The light sank: there was a long drop of rain, then another. It began to hail. The three of them turned in and stood at the window blurred with rain. The old woman’s body lay out in the wet. Neither the hail nor rain could waken her. The earth was wrapped in a wet mist. And the Spirit of God moved upon the face of the waters.

And Lord de Jones said, “Let there be light”: and there was no light. So he switched on the electric light: and he saw that it was quite good.

“You blooming fool, Christopher! You’ve upset all the seasons!” cried Eva. “You’ve made a mess of the weather! It’s neither day nor night, but heaven knows what! It should be summer now, and it is winter.”

“O Wind! If Winter comes, can Spring be far behind?”

He sank into a chair and picked up a periodical, a copy of _The New Statesman_, the last number. The very last! Eva opened the _Illustrated London News_ full of pictures of the _concours hippique_ at the Olympia, and Frank strolled over to the piano and tried his hand at the _Symphony of the New World_, when Herr Kogl came in from the dining-room.

“Bad weather, Herr Kogl, what?”

“Das ist kein Wetter, sondern ein Skandal,” and he adjusted the electric stove. “Everyone can switch it out--I mean switch it on--whenever he likes, but you must on no account switch it out without telling Herbert....” He stopped, blubbered; then continued with a catch in his voice: “because I mean then you release so much current that the dynamo goes off like mad and may go phut, and then anything may happen. Though I don’t care what happens now that Herbert....” He gulped and turned away to the window. “What’s that?”

Next, he was in the courtyard by her side. He stood still, petrified. “Anna!” he said. “Anna!”

Lord de Jones rose with _The New Statesman_ still in his hand, and went upstairs, “To spare his feelings,” he said. “Though I wish these people would realise that a certain modicum of suffering is unavoidable even in this New Jerusalem. However, we don’t want scenes.”

Herr Kogl placed the body on chairs in the dining-room and came back into the lounge. Eva eyed him compassionately. “What will you do to him?”

“Nothing,” he said, “nothing. It is between him and his God, and I can do nothing.” Tears streamed down his cheeks. “There are laws, delicately adjusted spiritual laws. We must not meddle, must not touch God’s scales.
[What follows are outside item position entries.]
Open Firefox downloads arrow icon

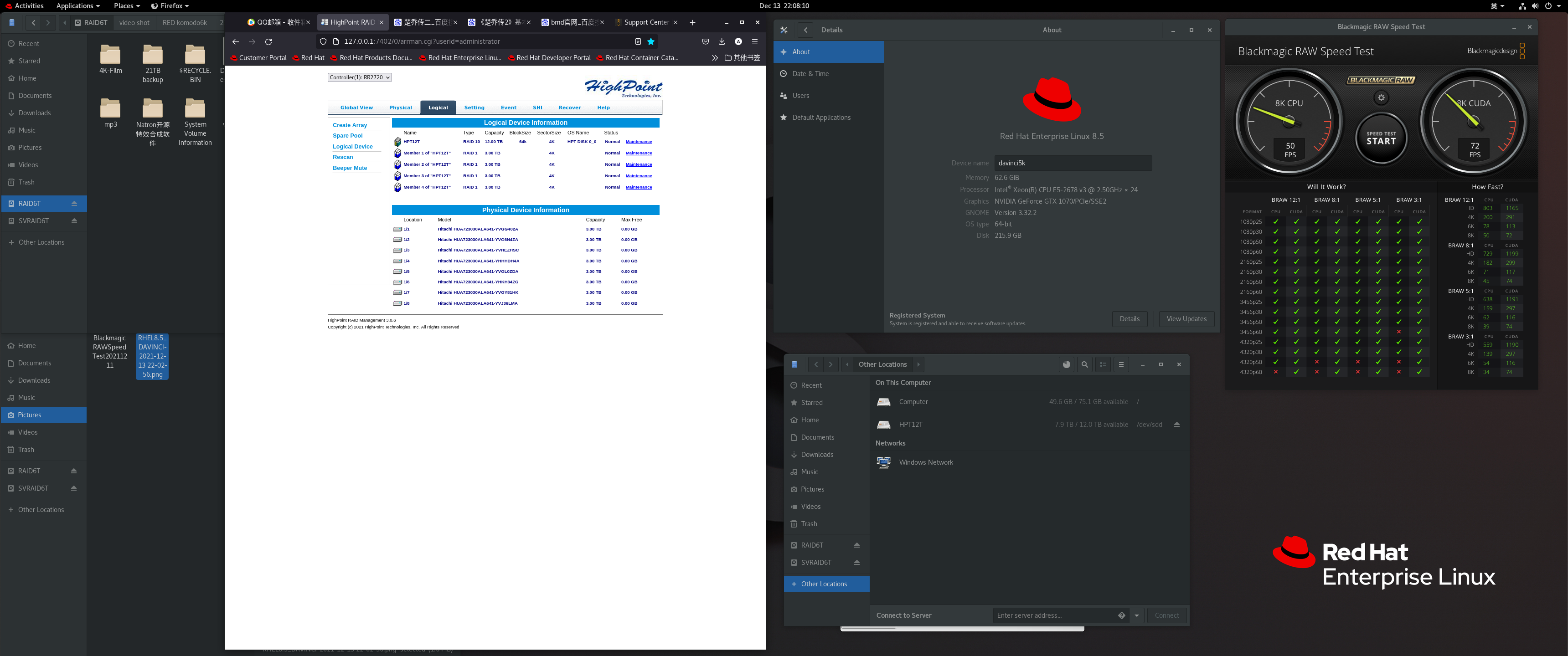coord(721,41)
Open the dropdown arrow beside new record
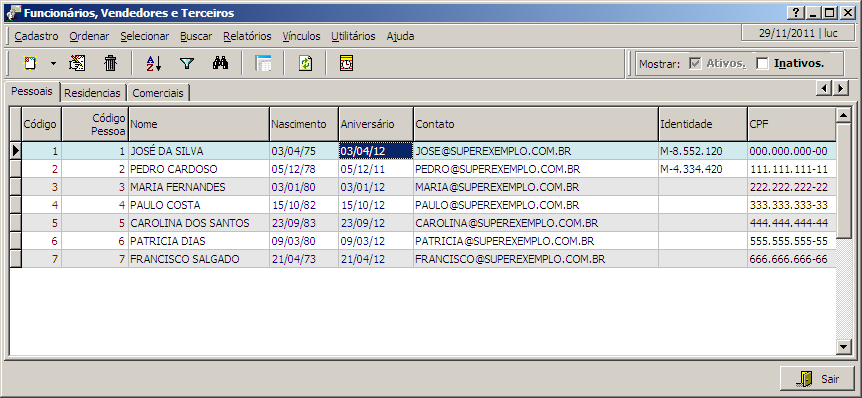The width and height of the screenshot is (862, 398). [x=53, y=63]
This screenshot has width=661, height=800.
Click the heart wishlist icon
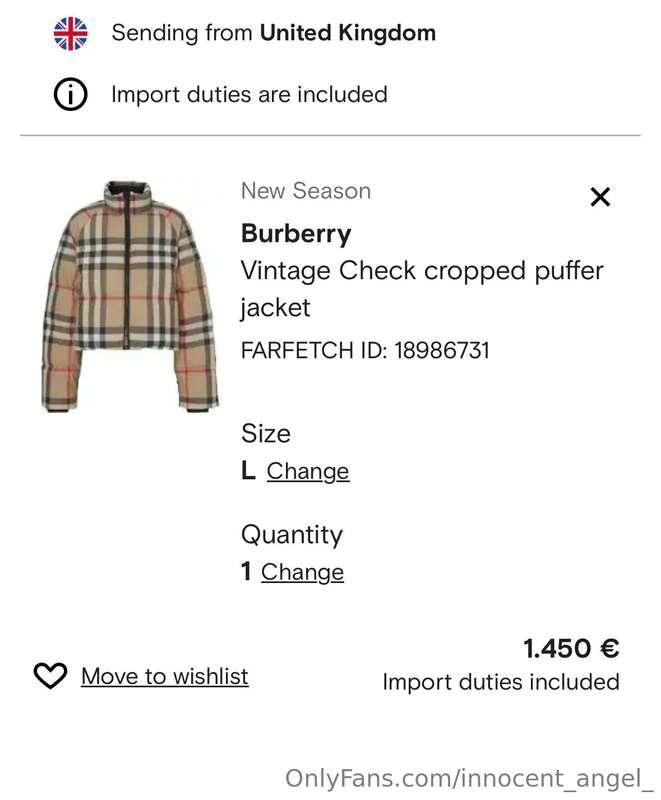coord(50,676)
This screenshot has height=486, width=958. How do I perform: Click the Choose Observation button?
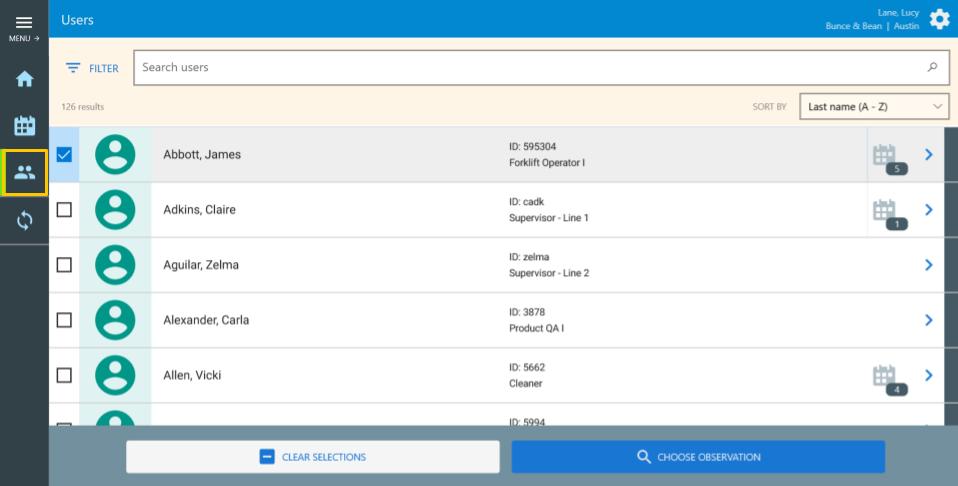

If I did, what would happen? ‘Leave off!’ God would say. ‘Away with your clumsy hands, you bull in a china shop! By taking the law into your own hands you have upset the delicate adjustment of my spiritual world. You have disturbed the balance, disarranged the symmetry. Now, instead of letting him, who has wrongfully taken, put it back by his own exertion of soul, I must let him off lest I upset the scales of my world by the wrong you have heaped on him. And who will square the original sin? It falls back on the whole of mankind, don’t you see, young feller-me-lad?’ That’s how God would speak to me if, in my great ignorance, I presumed to take things into my own foolish hands.”

For a minute they said nothing, but looked out of doors, where the rain had stopped, at the dripping trees flooded with light.

“And she was a clever woman,” he said; “she knew languages. Brought up in a convent on the border of France....” His face puckered: he sobbed.

When the others had gone, he stood alone in the doorway, gazed at the clouds and listened to the pines in the wind. He looked with despair for the night to cover his grief: and it was perpetual day.